High-Altitude Balloon Project
In April of 2010, Associate Professor Mike Zerbe of Ohio’s Stark State College came across the web page of three Massachusetts Institute of Technology (MIT) students who had recently launched a weather balloon attached with a camera and global positioning system (GPS). Their website contains dramatic photographs of the Earth from nearly 100,000 feet high in the stratosphere. They also boasted of completing their project on a $350 budget.
Professor Zerbe shared the site with Stark State’s Associate Professor Eric Loew and the Director of Campus Library, Marcia Addison. Together, under the team name of EM2, they became determined to launch their own high-altitude balloon. Following several months of weekly meetings, they launched their first balloon, Zaius I, from Uniontown, Ohio, on Saturday, October 2, 2010. Unfortunately, the GPS failed and the balloon was lost in orbit as it drifted east across Ohio.

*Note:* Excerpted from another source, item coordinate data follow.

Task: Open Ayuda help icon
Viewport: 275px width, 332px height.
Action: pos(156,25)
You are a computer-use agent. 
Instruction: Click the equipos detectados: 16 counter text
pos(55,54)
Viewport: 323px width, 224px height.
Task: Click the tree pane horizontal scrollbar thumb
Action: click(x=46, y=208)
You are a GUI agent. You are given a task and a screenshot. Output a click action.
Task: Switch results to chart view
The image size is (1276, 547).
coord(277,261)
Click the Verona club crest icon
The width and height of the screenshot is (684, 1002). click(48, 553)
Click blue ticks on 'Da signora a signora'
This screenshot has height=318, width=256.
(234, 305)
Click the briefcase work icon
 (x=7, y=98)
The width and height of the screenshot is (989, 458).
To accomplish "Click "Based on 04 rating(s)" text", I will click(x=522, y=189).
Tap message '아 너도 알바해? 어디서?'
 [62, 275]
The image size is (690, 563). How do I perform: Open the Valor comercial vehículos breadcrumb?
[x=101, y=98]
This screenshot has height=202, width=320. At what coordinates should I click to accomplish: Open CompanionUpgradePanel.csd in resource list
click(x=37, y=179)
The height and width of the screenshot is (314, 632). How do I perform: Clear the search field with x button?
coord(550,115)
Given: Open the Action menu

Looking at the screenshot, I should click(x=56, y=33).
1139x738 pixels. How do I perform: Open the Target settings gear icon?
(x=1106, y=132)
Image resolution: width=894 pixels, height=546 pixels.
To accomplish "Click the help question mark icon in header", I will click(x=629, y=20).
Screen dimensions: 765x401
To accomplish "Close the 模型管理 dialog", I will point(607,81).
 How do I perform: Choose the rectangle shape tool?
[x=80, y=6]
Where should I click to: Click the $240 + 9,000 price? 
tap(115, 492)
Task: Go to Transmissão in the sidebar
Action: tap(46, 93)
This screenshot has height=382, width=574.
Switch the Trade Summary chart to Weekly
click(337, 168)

Determined, they regrouped a couple of weeks later, using a more reliable GPS, and launched Zaius II from Orrville, Ohio, on Saturday, October 16, 2010. This time, the GPS worked, and the balloon was tracked as it ascended, drifted about 68 miles southeast, burst, and fell into a landfill near Steubenville, Ohio. With the help of the landfill’s owners, the members of EM2 were able to retrieve the packaged camera and video recorder from the balloon’s payload, containing a 60-minute video of the flight’s ascension and over 500 pictures taken every 15 seconds from its launch to its landing in an oak tree.
Miraculously, two weeks later, a month after the 1st launch was lost, a Pennsylvania hunter stumbled across Zaius I in a small clearing in the Pennsylvania woods 127 miles east of the launch site. The launch produced more than 1400 idyllic pictures of the Earth from as high as 141,000 feet—nearly 27 miles in the stratosphere!
The members of Team EM2 are planning a launch of Zaius III for the fall 2011.